A tentative deal has been announced that would allow the Island Corridor Foundation and Southern Railway to access funding.

A tentative deal between Southern Railway and Via Rail could see the return of rail passenger service to Vancouver Island.

The new deal, announced at a press conference held at the start of the month, will allow the Island Corridor Foundation and Southern Railway to access more than $20 million in funding for track and bridge improvements through the partnership of federal, provincial and regional governments, according to foundation co-chairwoman Mary Ashley.

Freight and train operations will be based out of Nanaimo and will run as far north as Courtenay and south as Victoria, including an early-morning route to the provincial capital.

The schedule will have to go through some adjustments, however, and there is no set date for when everything will be up and running, said Ashley.

“There’s much work to do before the passenger train whistle blows again,” said Ashley. “The agreement is to be ratified by the three respective boards, funding agreements will be signed off, tendering and awarding of bids will proceed and there will be approximately nine months of track work.”

The foundation has stated that it will cost more than $100 million for repairs.

Island Corridor Foundation chief executive officer Graham Bruce said the repairs will come incrementally over the next few years.

“The report of 2009-10, from the Ministry of Transportation, looked at an initial report that had been done and came back and said that there was no way anyone was going to put $110 million into the railway,” Bruce said. “If we approached it on an incremental basis, there was a plan that could be developed and that’s what we developed with Southern Rail, to bring passenger rail back.

“So that gives us 10 years of operation and allows the rail company to expand out on other types of operations. There’s different examples that have been spoken about and how that might occur.

“Each one of them would have their own package, depending where they were running, of other infrastructure improvements and dollars would be found to look after that.”

Regional District of Nanaimo directors voted recently to withhold about $945,000 in funding to the foundation until passenger service returns to the Island and according to regional district chairman Joe Stanhope, while the announcement is good news, the funding will not be released yet.

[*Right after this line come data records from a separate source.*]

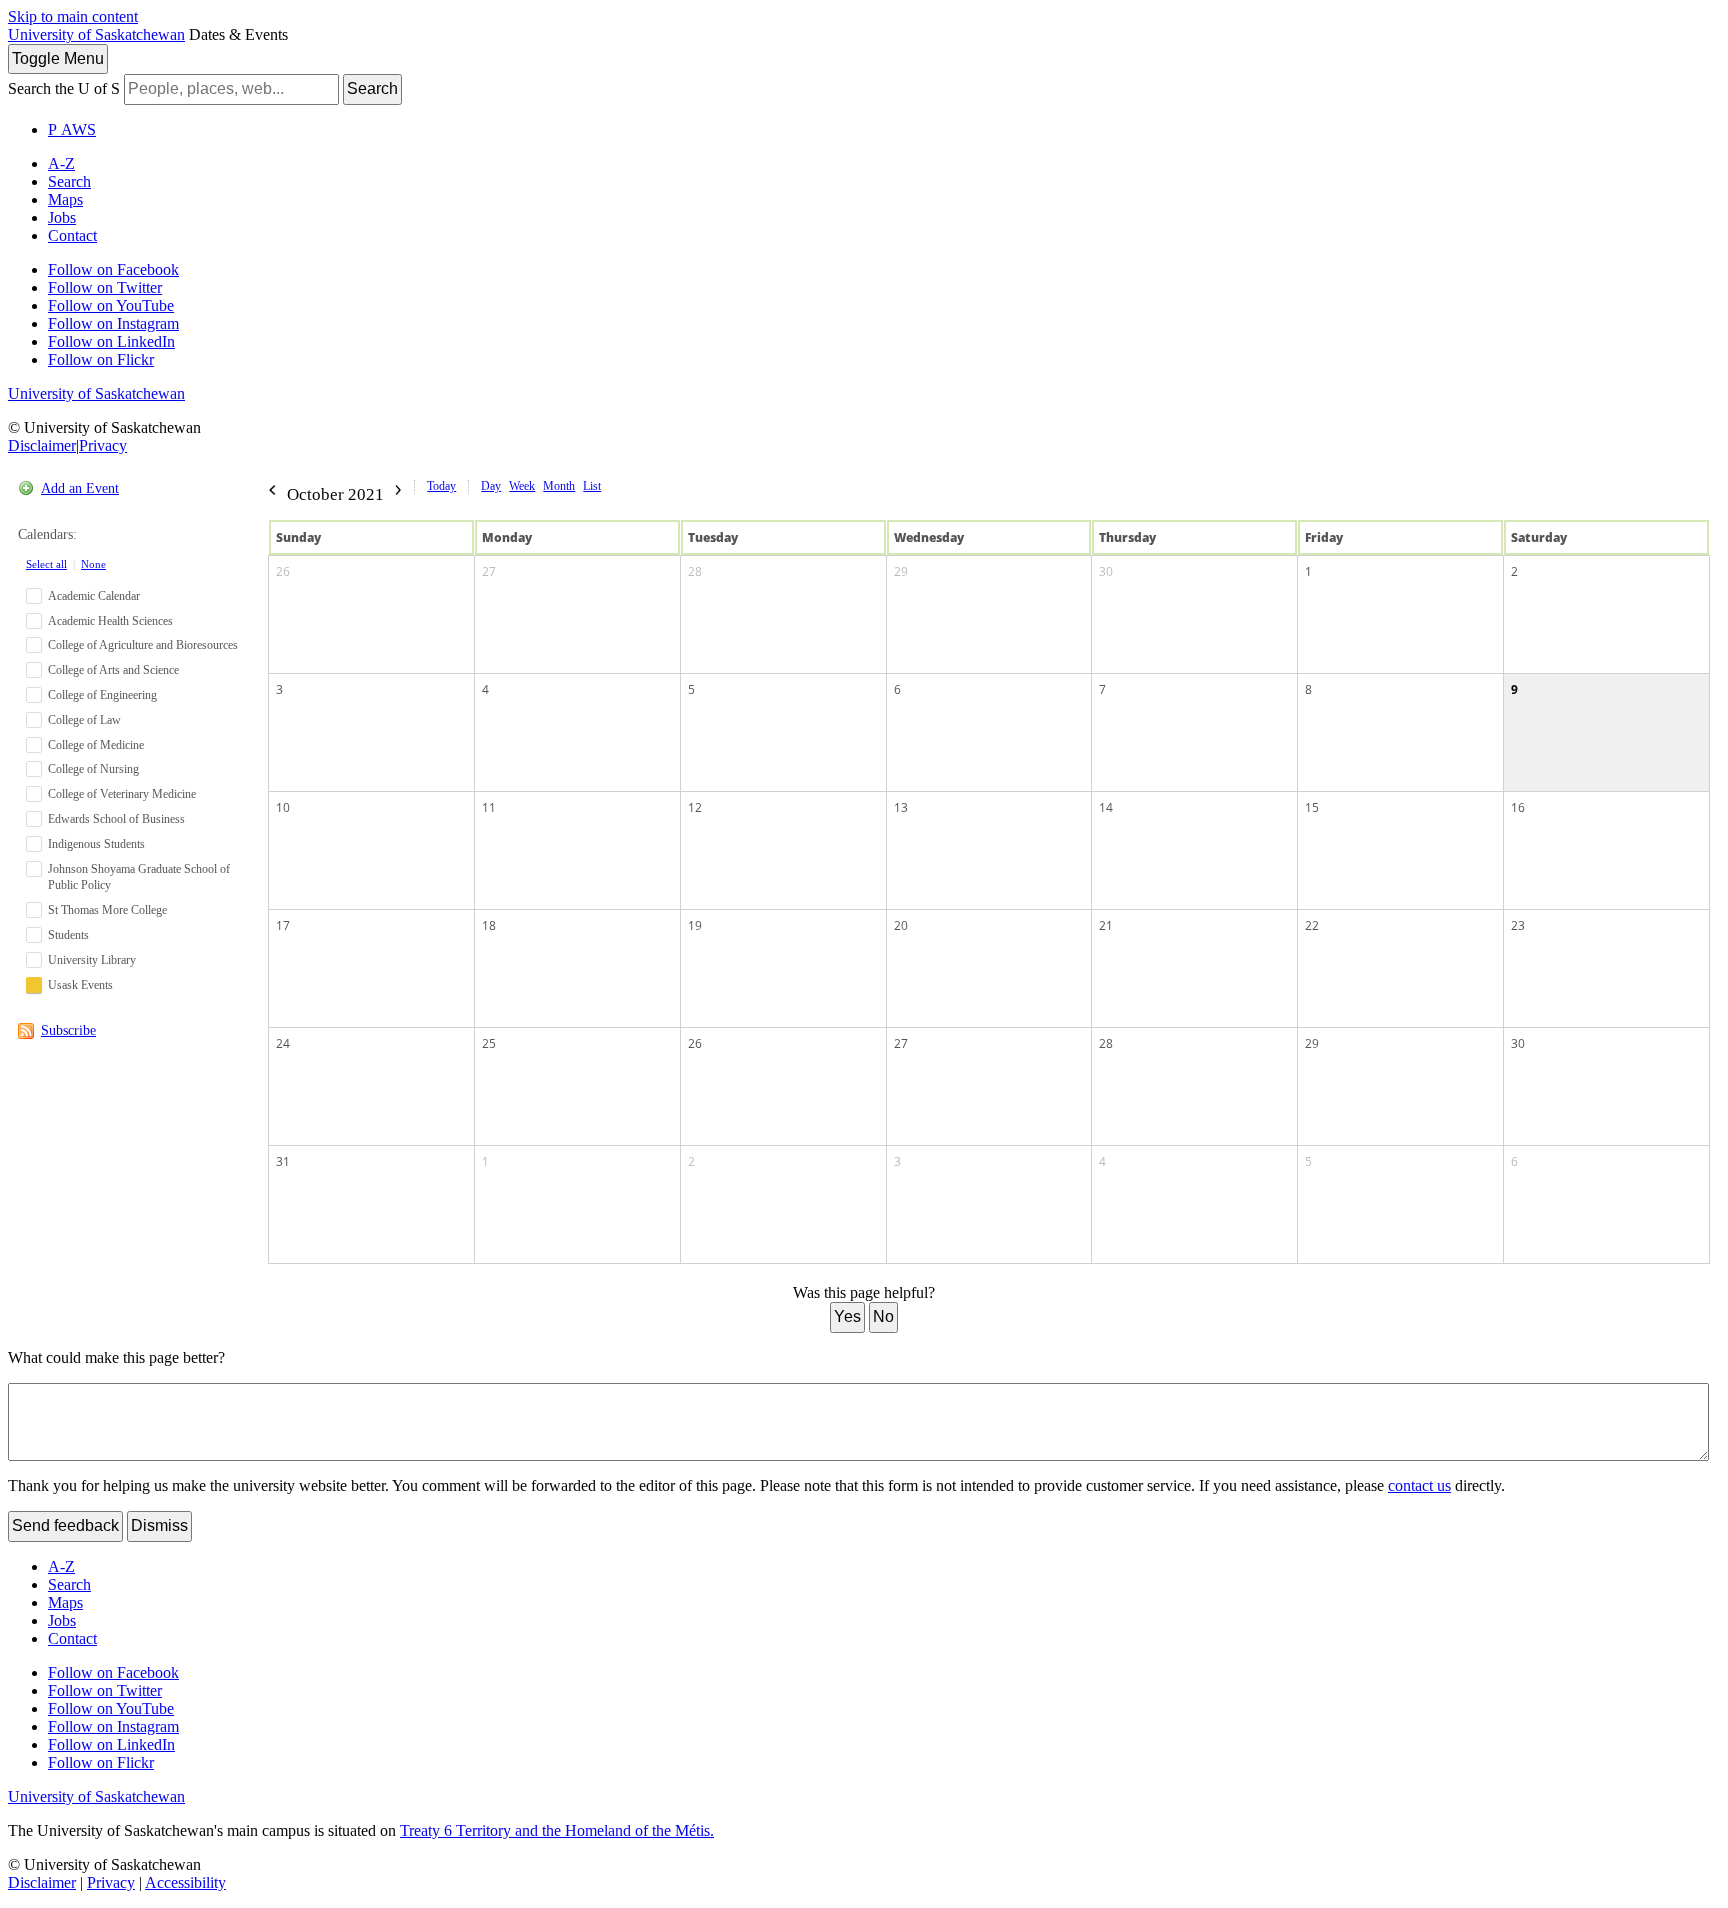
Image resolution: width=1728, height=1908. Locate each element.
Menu (58, 58)
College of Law (84, 720)
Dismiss (159, 1525)
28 (695, 571)
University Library (92, 960)
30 (1106, 571)
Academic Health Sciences (110, 621)
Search (372, 88)
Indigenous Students (96, 844)
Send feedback (65, 1525)
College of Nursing (93, 769)
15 (1312, 807)
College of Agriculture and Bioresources (143, 645)
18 (489, 925)
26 (283, 571)
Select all (46, 564)
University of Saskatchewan (96, 34)
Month (559, 486)
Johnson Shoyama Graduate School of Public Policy (139, 877)
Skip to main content (73, 16)
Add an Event (80, 488)
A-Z (61, 163)
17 (283, 925)
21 (1106, 925)
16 (1518, 807)
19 (695, 925)
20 (901, 925)
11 (489, 807)
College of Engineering (102, 695)
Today (441, 486)
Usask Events (80, 985)
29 (901, 571)
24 (283, 1043)
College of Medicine (96, 745)
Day (491, 486)
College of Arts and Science (113, 670)
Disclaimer (42, 445)
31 (283, 1161)
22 (1312, 925)
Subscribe (68, 1030)
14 (1106, 807)
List (592, 486)
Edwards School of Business (116, 819)
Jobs (62, 217)
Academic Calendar (94, 596)
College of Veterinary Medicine (122, 794)
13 (901, 807)
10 (283, 807)
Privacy (103, 445)
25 (489, 1043)
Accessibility (185, 1882)
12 (695, 807)
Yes (847, 1316)
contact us (1419, 1485)
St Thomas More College (107, 910)
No (883, 1316)
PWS (72, 129)
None (93, 564)
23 (1518, 925)
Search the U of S (64, 88)
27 (489, 571)
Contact (72, 235)
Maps (65, 199)
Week (522, 486)
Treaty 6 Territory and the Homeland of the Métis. (557, 1830)
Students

“I still think there’s another bridge to cross and that is the infrastructure deficit is well over $20 million,” Stanhope said.

Passenger rail was discontinued in spring 2011 due to unsafe track conditions.

According to Nanaimo Mayor John Ruttan, also a regional district director, $20 million is not enough to get everything fully operational, but it’s a good start.

“While we didn’t get all the money we wanted, $20 million will be enough to start the service and hopefully, as the passenger traffic grows and the freight traffic grows, that will enable the governments to look at a bigger investment, once the business case is built by actually running the train,” Ruttan said.